__Task description__
Output the listing below verbatim.

__Data listing__

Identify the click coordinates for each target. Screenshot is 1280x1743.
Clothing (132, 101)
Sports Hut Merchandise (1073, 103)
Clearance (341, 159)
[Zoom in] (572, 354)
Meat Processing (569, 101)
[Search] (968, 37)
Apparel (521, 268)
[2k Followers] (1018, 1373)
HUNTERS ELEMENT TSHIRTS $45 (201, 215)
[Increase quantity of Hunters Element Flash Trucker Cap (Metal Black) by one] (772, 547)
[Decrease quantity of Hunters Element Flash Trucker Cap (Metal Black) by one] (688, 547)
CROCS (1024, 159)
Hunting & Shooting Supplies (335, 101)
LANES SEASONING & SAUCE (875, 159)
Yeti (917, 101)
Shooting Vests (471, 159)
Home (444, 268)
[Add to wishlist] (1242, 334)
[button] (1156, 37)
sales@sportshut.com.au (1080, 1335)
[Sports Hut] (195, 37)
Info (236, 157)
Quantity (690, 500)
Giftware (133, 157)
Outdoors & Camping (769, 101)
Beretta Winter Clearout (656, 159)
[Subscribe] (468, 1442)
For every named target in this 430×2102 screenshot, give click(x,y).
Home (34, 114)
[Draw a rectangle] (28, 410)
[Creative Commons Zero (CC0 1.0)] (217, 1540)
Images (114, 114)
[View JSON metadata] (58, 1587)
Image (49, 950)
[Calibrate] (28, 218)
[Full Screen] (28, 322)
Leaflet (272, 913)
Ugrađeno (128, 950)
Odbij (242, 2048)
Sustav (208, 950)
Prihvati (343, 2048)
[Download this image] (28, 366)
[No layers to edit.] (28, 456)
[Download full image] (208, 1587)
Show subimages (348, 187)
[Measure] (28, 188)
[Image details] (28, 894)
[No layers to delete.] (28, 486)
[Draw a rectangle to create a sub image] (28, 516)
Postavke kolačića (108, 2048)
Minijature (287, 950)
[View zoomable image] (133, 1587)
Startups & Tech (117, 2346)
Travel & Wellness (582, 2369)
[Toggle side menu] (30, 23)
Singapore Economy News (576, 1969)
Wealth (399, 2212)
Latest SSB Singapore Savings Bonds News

__Your solution__
Identify the click coordinates for each target. Screenshot is 1280x1743.
Clothing (132, 101)
Sports Hut Merchandise (1073, 103)
Clearance (341, 159)
[Zoom in] (572, 354)
Meat Processing (569, 101)
[Search] (968, 37)
Apparel (521, 268)
[2k Followers] (1018, 1373)
HUNTERS ELEMENT TSHIRTS $45 (201, 215)
[Increase quantity of Hunters Element Flash Trucker Cap (Metal Black) by one] (772, 547)
[Decrease quantity of Hunters Element Flash Trucker Cap (Metal Black) by one] (688, 547)
CROCS (1024, 159)
Hunting & Shooting Supplies (335, 101)
LANES SEASONING & SAUCE (875, 159)
Yeti (917, 101)
Shooting Vests (471, 159)
Home (444, 268)
[Add to wishlist] (1242, 334)
[button] (1156, 37)
sales@sportshut.com.au (1080, 1335)
[Sports Hut] (195, 37)
Info (236, 157)
Quantity (690, 500)
Giftware (133, 157)
Outdoors & Camping (769, 101)
Beretta Winter Clearout (656, 159)
[Subscribe] (468, 1442)
For every named target in this 430×2102 screenshot, give click(x,y).
Home (34, 114)
[Draw a rectangle] (28, 410)
[Creative Commons Zero (CC0 1.0)] (217, 1540)
Images (114, 114)
[View JSON metadata] (58, 1587)
Image (49, 950)
[Calibrate] (28, 218)
[Full Screen] (28, 322)
Leaflet (272, 913)
Ugrađeno (128, 950)
Odbij (242, 2048)
Sustav (208, 950)
Prihvati (343, 2048)
[Download this image] (28, 366)
[No layers to edit.] (28, 456)
[Download full image] (208, 1587)
Show subimages (348, 187)
[Measure] (28, 188)
[Image details] (28, 894)
[No layers to delete.] (28, 486)
[Draw a rectangle to create a sub image] (28, 516)
Postavke kolačića (108, 2048)
Minijature (287, 950)
[View zoomable image] (133, 1587)
Startups & Tech (117, 2346)
Travel & Wellness (582, 2369)
[Toggle side menu] (30, 23)
Singapore Economy News (576, 1969)
Wealth (399, 2212)
Latest SSB Singapore Savings Bonds News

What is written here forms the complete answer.